The Critical Choice: Spending vs. Saving
While it is a company’s prerogative to capitalize on market opportunities, the responsible management of the resulting national revenue is a critical governmental responsibility. The President’s emphasis on ‘future investment’ represents a marked improvement in strategic thinking compared to previous debates solely focused on immediate distribution.
The ongoing AI revolution is undeniably poised to reshape the employment landscape and industrial structures. Considering the potential for future generations to face job scarcity and depleted welfare resources, a critical question arises: is immediate spending the only viable path?
The experiences of Norway and Chile offer compelling examples of alternative approaches. Their models demonstrate the importance of strategic accumulation and prudent management of resource wealth. A key lesson is that the option of not spending, but rather saving and investing, must be seriously considered.
Historical Precedents: Lessons from Resource Wealth Management
Current government fiscal forecasting systems are demonstrably ill-equipped to keep pace with the semiconductor industry’s cyclical nature. During the semiconductor boom of 2021 and 2022, significant revenues were generated, but the government at the time largely absorbed these funds into general budgets. This approach led to a severe revenue shortfall in 2023 and 2024 as the market cooled, destabilizing national finances.
History offers stark illustrations of how a nation’s approach to managing economic windfalls can drastically shape its future. The divergent paths of Norway and the United Kingdom following the discovery of North Sea oil serve as a prime example.

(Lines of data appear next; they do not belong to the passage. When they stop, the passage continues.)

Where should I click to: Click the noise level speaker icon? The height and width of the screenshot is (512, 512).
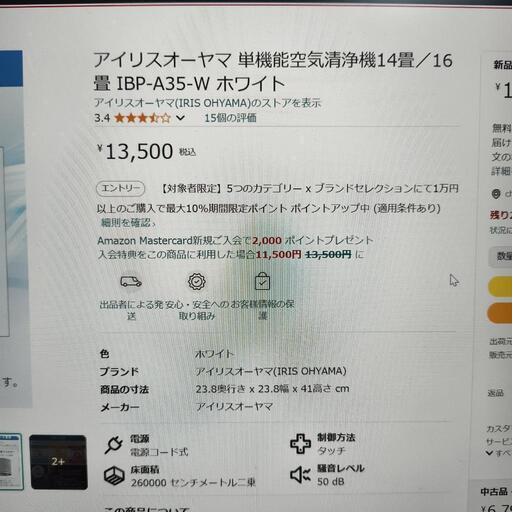(x=300, y=474)
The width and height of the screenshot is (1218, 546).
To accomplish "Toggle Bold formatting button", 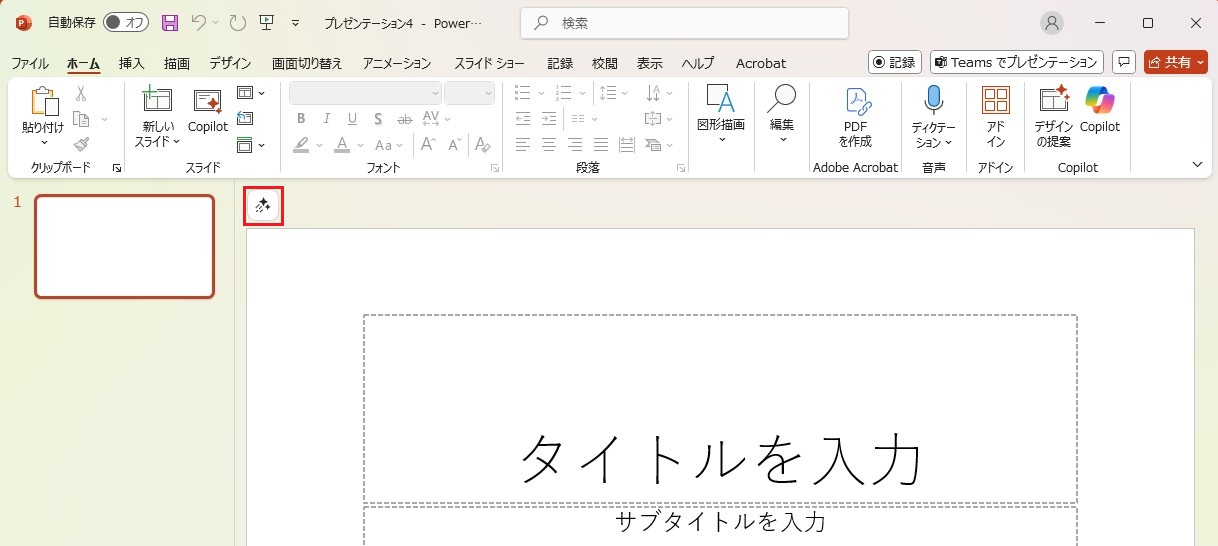I will tap(301, 119).
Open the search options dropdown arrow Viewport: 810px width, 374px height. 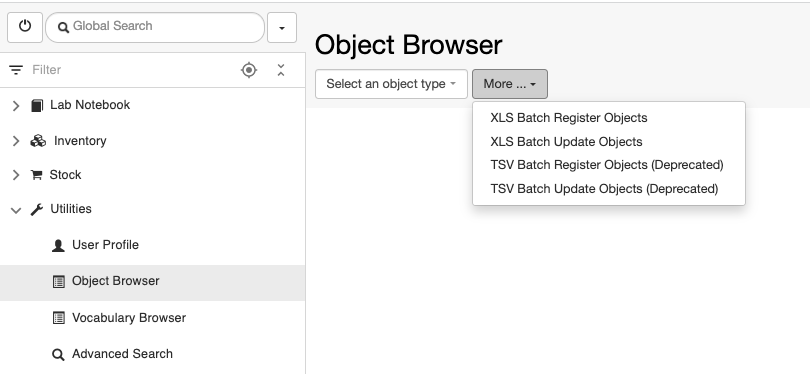(282, 27)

The UK’s Experience: Squandered Opportunity
The UK government, upon receiving substantial revenue from oil exports, pursued deindustrialization policies. The resulting mass unemployment and significant tax cuts, coupled with privatization funds, rapidly depleted these earnings. Subsequent governments, including those led by Major and Blair, did not adopt Norway’s model of establishing a sovereign wealth fund. Instead, oil revenues continued to be absorbed into general spending. As oil production peaked in 1999 and subsequently declined, the UK ultimately became a net importer of energy. The failure to save during the boom led to a protracted period of industrial decline.
Norway’s Model: Prudent Stewardship
Norway’s approach was markedly different. Instead of frittering away oil revenues, the nation channeled them into a robust sovereign wealth fund, investing in global assets. The core principle is to avoid touching the principal capital. The Norwegian government currently withdraws approximately 3% of the fund’s real returns annually, utilizing these funds for social welfare, education, and pension provisions. This structure ensures that fund returns bolster welfare systems rather than providing direct, one-time dividends to citizens. Consequently, Norway’s Government Pension Fund Global, with assets exceeding 3,250 trillion won, has become a formidable financial safeguard across the global capital markets.
Chile’s Proactive Approach to Commodity Cycles
Chile’s experience also provides valuable insights. As the world’s largest copper producer, Chile generated significant national income during periods of copper price surges. However, this revenue was not squandered on political patronage. Chile established its first copper stabilization fund in 1985, evolving it into an economic and social stabilization fund by 2007. This system mandates the accumulation of excess copper profits when prices exceed long-term averages, creating a robust defense against commodity price volatility and national crises.
A Call for Deliberation and Long-Term Vision
The President’s candid admission of considerable deliberation is both an honest confession and a call to action. The compelling rationale for ‘future investment’ must be rigorously examined, with a strong emphasis on resisting the temptation to allocate funds solely to satisfy immediate political demands. While extensive debate is expected regarding the utilization of semiconductor revenues, the option of ‘not spending’ must be a fundamental component of these discussions.
The lessons from various nations in managing economic windfalls extend beyond simple accumulation. The critical element is designing a system where a portion of profits is systematically reinvested, creating a structure that benefits both current and future generations. This involves establishing mechanisms that ensure the principal remains untouched, with only a regulated portion of its returns being utilized.
The substantial revenue generated by the semiconductor industry is not merely a windfall for any specific administration or political faction. It necessitates the establishment of an independent sovereign wealth fund management committee or a similar authoritative body, tasked with rigorous public deliberation and long-term planning for the nation’s future. The decisions made today will irrevocably shape the nation inherited by the next generation.